Ini Pernyataan Menarik 10 Capim KPK Saat Uji Publik

Liputan6.com merangkum pernyataan 10 capim KPK tersebut saat uji publik.

oleh Fachrur Rozie diperbarui 03 Sep 2019, 08:34 WIB
Suasana tes wawancara dan uji publik Calon Pimpinan Komisi Pemberantasan Korupsi (Capim KPK) periode 2019-2023 di Kementerian Sekretariat Negara, Jakarta, Kamis (29/8/2019). Enam orang capim KPK yang tersisa menjalani uji publik hari ketiga. (Liputan6.com/Angga Yuniar)

Liputan6.com, Jakarta - Panitia Seleksi Calon Pimpinan Komisi Pemberantasan Korupsi (Pansel Capim KPK) mengumumkan 10 nama terpilih yang diserahkan ke Presiden Joko Widodo alias Jokowi. Nama itu diumumkan usai pansel melaporkannya ke Jokowi.

LATIHAN:
1: Apakah setiap pernyataan ini sesuai dengan berita tentang capim KPK? (a) Uji publik capim KPK berlangsung di Kementerian Sekretariat Negara, Jakarta. (b) Pansel mengumumkan 10 nama terpilih sebelum melaporkannya kepada Jokowi. (c) Delapan capim KPK yang tersisa menjalani uji publik hari ketiga. Jawab ya atau tidak untuk masing-masing, dengan kutipan persis kata-kata penentu dari berita itu.
2: Bisakah Anda meneruskan berita tentang capim KPK mulai setelah kalimat terakhirnya?
Daftar di bawah ini adalah bahan tersendiri, terpisah dari teks di atas.

DAFTAR YANG DITAMPILKAN:
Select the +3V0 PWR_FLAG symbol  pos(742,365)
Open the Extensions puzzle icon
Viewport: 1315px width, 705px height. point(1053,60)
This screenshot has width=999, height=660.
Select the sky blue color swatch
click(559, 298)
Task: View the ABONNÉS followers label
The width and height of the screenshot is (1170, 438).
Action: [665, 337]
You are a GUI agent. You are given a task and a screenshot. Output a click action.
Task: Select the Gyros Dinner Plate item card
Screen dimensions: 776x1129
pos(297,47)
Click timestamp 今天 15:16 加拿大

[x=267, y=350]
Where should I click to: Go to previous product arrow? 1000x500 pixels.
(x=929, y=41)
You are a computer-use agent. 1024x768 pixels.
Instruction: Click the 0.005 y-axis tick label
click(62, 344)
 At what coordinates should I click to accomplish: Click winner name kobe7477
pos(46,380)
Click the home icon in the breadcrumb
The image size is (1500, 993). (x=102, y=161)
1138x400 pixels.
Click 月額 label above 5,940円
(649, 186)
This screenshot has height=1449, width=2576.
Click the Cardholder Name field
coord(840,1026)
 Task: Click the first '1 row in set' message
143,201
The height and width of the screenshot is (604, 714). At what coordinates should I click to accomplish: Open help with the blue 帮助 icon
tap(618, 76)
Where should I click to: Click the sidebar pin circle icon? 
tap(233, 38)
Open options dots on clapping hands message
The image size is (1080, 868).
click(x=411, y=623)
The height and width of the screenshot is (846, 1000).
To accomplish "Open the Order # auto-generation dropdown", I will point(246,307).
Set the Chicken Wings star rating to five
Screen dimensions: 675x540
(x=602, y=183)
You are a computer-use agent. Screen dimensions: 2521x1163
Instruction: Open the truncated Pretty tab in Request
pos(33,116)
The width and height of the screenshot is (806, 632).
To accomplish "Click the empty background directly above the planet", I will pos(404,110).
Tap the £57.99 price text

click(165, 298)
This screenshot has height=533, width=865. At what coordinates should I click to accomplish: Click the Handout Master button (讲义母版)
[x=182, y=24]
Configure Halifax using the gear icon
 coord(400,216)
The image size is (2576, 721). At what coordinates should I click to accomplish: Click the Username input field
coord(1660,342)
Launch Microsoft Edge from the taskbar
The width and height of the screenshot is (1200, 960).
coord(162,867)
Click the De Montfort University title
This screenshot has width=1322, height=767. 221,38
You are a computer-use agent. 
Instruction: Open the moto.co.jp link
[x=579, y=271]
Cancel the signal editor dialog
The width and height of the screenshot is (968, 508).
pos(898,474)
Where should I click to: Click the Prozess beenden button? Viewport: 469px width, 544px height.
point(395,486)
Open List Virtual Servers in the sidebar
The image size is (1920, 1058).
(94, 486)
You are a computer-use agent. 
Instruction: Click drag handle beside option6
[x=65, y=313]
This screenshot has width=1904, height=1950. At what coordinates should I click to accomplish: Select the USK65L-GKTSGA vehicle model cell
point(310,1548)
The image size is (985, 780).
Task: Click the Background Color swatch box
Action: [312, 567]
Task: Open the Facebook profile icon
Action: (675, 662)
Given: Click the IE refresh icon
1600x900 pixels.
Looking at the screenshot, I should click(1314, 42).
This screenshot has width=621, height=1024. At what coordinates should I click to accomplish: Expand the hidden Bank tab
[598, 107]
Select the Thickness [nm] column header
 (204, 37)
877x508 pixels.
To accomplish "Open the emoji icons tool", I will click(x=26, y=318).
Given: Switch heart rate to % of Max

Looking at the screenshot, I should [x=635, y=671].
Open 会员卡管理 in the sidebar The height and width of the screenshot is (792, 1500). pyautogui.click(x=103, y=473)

HASIL:
1:
(a) Ya: "di Kementerian Sekretariat Negara, Jakarta, Kamis (29/8/2019)"
(b) Tidak: "Nama itu diumumkan usai pansel melaporkannya ke Jokowi."
(c) Tidak: "Enam orang capim KPK yang tersisa menjalani uji publik hari ketiga."

2:
"Komposisi profesi satu orang KPK, satu orang polisi, satu jaksa, satu auditor, satu advokat, dua dosen, satu hakim, dua PNS," ucap Ketua Pansel Capim KPK Yenti Garnasih saat jumpa pers di Istana Merdeka, Jakarta Pusat, Senin (2/9/2019).

Yenti mengaku, nama-nama yang keluar tersebut sudah melalui banyak pertimbangan dan masukan masyarakat. Nama yang lulus pun tidak dikoreksi saat bertemu dengan Jokowi.

"Enggak ada istilah koreksi, mungkin sudah sesuai," kata Yenti.

Liputan6.com coba merangkum pernyataan 10 capim KPK tersebut saat uji publik.

1. Alexander Marwata

Nama Alexander Marwata menjadi satu-satunya calon petahana yang bertahan di seleksi capim KPK. Nama Alex masuk ke dalam 10 nama yang diserahkan pansel kepada Presiden Joko Widodo atau Jokowi.

Saat uji publik, Alex ditelisik soal dugaan dirinya sebagai 'orang titipan'. Di hadapan pansel Alex membantah hal tersebut. Dia juga membeberkan apa yang menjadi tugas KPK dan segelintir upaya melemahkan lembaga antirasuah ini.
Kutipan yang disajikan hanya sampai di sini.